Nessuno può immaginare che dovrà di punto in bianco abbandonare la propria casa perché è una scena del crimine da non contaminare. Ho dovuto rientrarci, per prendere gli abiti per i funerali di mia mamma, con un tuta di quelle che avevo visto solo in CSI e seguita da un agente che riprendeva con una telecamera ogni mia azione, per verificare che non alterassi lo stato delle cose.
Adesso, ovviamente, viviamo altrove.
Nessuno può avere idea del senso di ribollente ingiustizia e rabbia che si prova quando la targa commemorativa posta dal Comune per tua mamma viene deturpata, vandalizzata e distrutta più e più volte solo perché quel nome, per tanti, non vuol dire niente. Ma cosa ci può essere di più incivile di infliggere violenza ad una targa che vuol inneggiare alla non violenza?
Come fare a spiegare quanto le sensazionali sciocchezze raccontate dai giornali nei primi giorni abbiano ferito una donna e una famiglia già al limite della sopportazione? Purtroppo, l’omicida, al fine di discolparsi per le sue condotte, aveva inventato di essere stato sedotto ed invitato da mia madre ad avere un rapporto sessuale.

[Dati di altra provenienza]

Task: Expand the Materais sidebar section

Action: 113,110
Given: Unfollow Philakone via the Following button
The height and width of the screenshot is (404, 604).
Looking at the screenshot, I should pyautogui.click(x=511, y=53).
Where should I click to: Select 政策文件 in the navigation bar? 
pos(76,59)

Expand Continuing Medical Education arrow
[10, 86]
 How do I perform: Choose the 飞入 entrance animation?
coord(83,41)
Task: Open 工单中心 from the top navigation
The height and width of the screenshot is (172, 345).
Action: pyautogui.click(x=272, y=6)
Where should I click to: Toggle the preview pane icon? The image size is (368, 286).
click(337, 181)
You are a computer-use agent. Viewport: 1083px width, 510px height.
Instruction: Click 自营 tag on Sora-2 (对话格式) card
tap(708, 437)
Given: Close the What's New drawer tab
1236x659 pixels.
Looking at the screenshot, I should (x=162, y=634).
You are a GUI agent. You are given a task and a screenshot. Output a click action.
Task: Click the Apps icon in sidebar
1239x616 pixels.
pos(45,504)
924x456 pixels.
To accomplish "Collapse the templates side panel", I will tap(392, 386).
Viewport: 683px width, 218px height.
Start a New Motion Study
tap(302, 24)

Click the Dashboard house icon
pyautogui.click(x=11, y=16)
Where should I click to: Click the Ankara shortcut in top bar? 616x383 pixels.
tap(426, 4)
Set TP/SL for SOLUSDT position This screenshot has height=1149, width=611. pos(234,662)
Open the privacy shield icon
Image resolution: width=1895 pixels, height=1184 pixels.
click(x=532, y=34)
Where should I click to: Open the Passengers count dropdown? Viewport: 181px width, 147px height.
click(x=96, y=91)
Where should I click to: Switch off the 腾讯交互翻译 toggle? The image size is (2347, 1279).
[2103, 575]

Le prove hanno poi ampiamente sconfessato questa folle versione, non vi è stato alcun dubbio sul fatto che le sue fossero pure calunnie, bugie per salvare se stesso da una dura condanna e al contempo continuare ad infliggere colpi su colpi a chi, ancora una volta, non poteva difendersi. Ma intanto, con i giornali che in prima battuta avevano riportato queste dichiarazioni come fossero una verità e che dopo si sono ben guardati dallo smentire con la stessa enfasi, questa è la versione che per lungo tempo la gente ha ricordato. Questa l’ulteriore violenza subita da lei e da noi. Lei, etichettata come una adescatrice. A riprova di quanto possa danneggiare una storia raccontata male, con i ruoli invertiti e con la vittima che si trasforma in carnefice.
Inimmaginabile è anche il cosiddetto circo mediatico che si crea intorno a questi episodi pruriginosi e torbidi. Il gusto del macabro è la ragione per cui molti programmi televisivi fanno audience. E infatti quegli stessi programmi hanno contattato la mia famiglia per averci “ospiti”. Degli amici mi riferirono anche che avessero dedicato una parte di episodio alla nostra vicenda. Abbiamo scelto un basso profilo e rifiutato categoricamente. Siamo sempre stati granitici nella nostra volontà di riserbo e discrezione. Certi dolori è bene che restino privati, avevamo solo bisogno di stringerci fra noi. Spettacolarizzare una sventura, diventare fenomeni da baraccone e ritrovarsi star della cronaca nera erano le ultime cose di cui avevamo bisogno.
Sono passati sette anni. E io mi chiedo quanto sia stato, sia e sarà difficile per me essere una giovane donna che vuole vivere nel mondo libera e serena quando a mia madre il destino ha giocato un simile tiro mancino.
Quello che è capitato a lei poteva succedere a chiunque, perciò nessuna è al sicuro. Fino a quando nel mondo ci saranno uomini che pensano di poter disporre del corpo femminile come di un oggetto destinato al loro divertimento da gettar via dopo l’uso, questo potrà accadere. Fino a quando non potremo rifiutare delle attenzioni sgradite senza temere atroci conseguenze, non saremo davvero libere.
È una sfida quotidiana quella di non lasciarsi condizionare dalla rabbia e dalla paura.